* _ABOUT THIS EXERCISE_:
At the line containing "Documentos de interés (1056, 1032)", begin an exact copy of the lines below and continue through the final one, with no pictures.

########################################

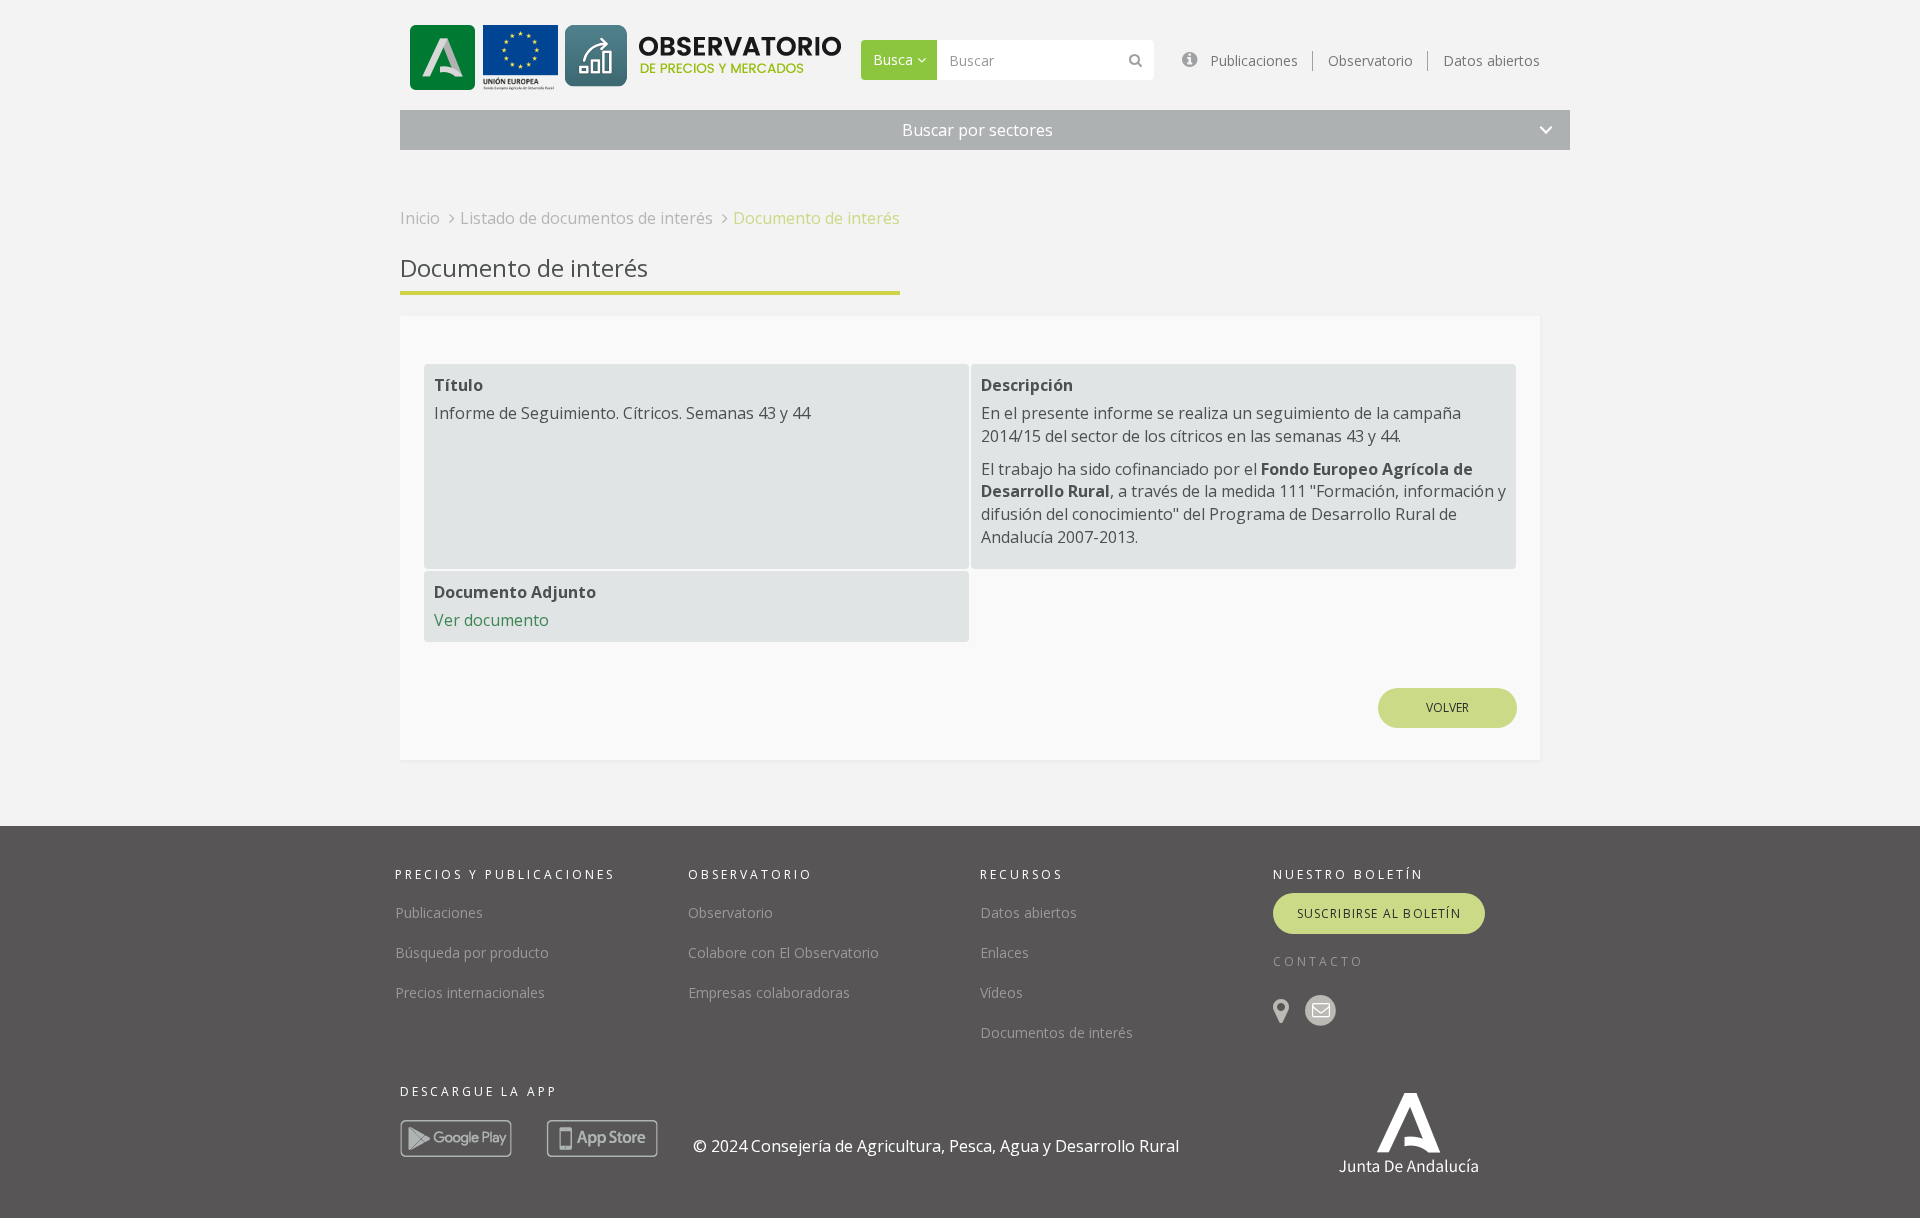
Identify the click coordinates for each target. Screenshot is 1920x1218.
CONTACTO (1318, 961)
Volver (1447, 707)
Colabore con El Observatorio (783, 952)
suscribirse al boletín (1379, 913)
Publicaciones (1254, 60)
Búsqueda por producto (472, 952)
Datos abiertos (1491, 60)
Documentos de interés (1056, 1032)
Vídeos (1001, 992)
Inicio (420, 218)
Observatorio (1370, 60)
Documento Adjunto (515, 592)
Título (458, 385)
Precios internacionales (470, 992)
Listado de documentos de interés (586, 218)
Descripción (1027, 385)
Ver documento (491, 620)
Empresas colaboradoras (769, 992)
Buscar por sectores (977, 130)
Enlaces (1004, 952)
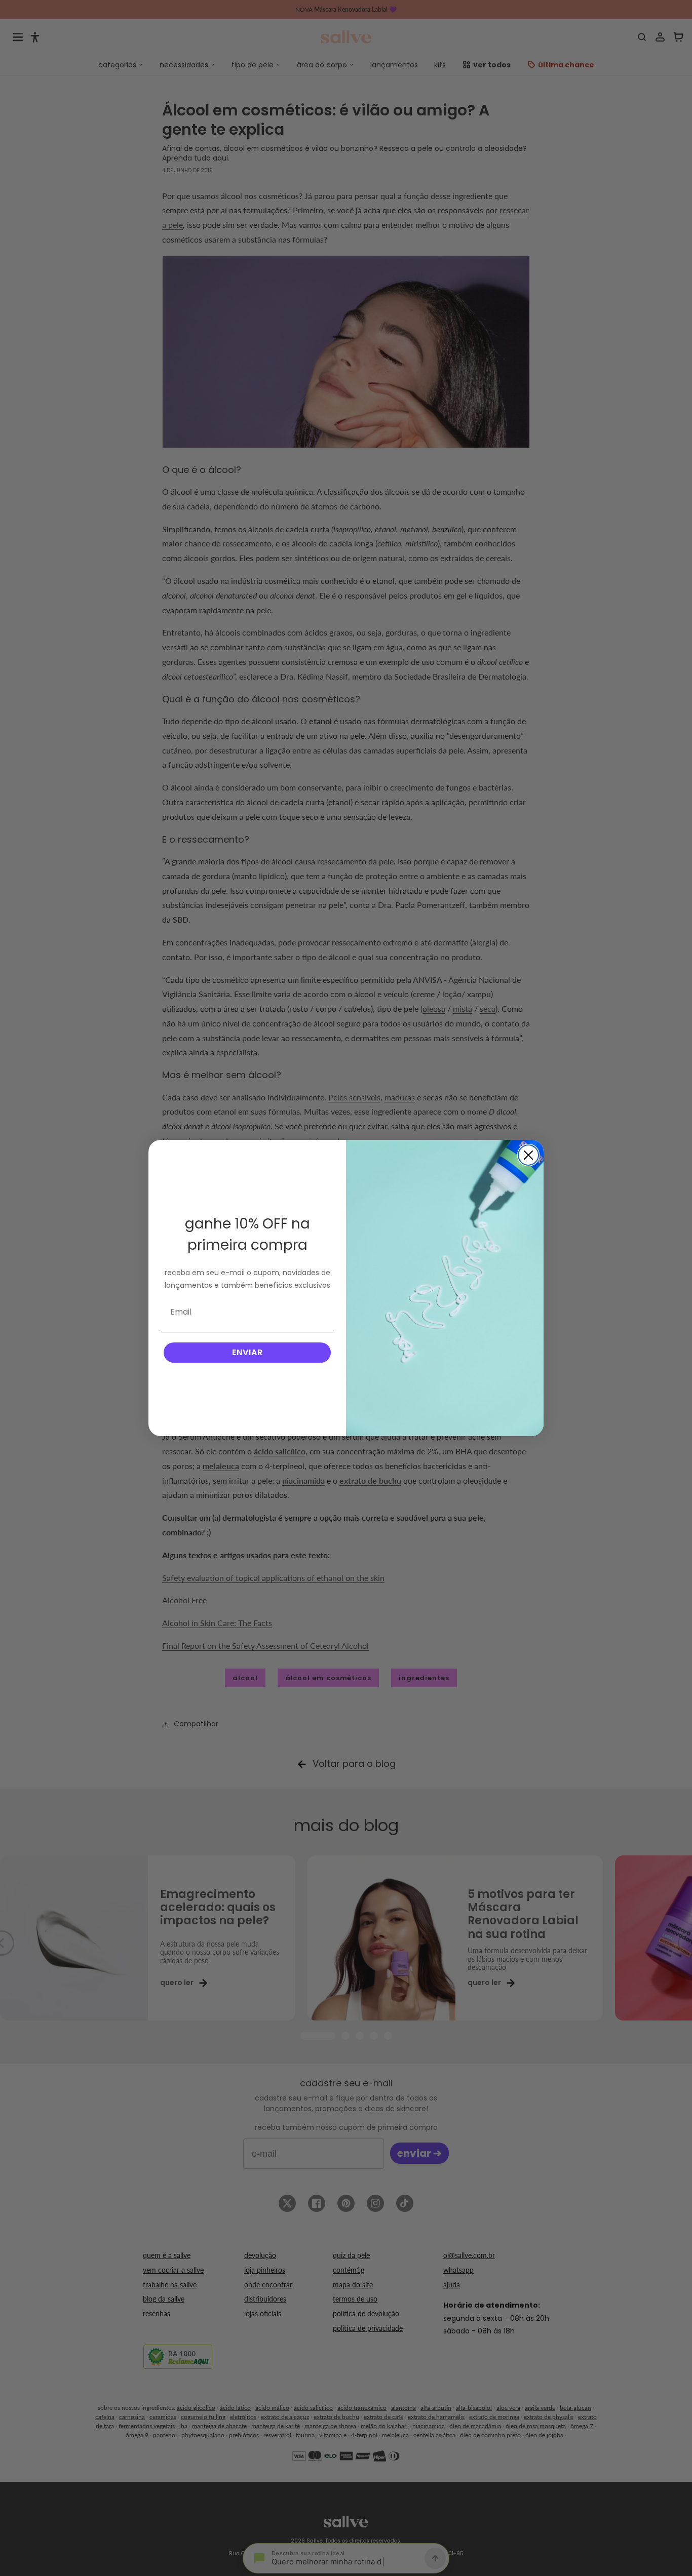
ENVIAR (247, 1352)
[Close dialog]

########################################

* _YOUR RESPONSE_:
Documentos de interés (1056, 1032)
Vídeos (1001, 992)
Inicio (420, 218)
Observatorio (1370, 60)
Documento Adjunto (515, 592)
Título (458, 385)
Precios internacionales (470, 992)
Listado de documentos de interés (586, 218)
Descripción (1027, 385)
Ver documento (491, 620)
Empresas colaboradoras (769, 992)
Buscar por sectores (977, 130)
Enlaces (1004, 952)
ENVIAR (247, 1352)
[Close dialog]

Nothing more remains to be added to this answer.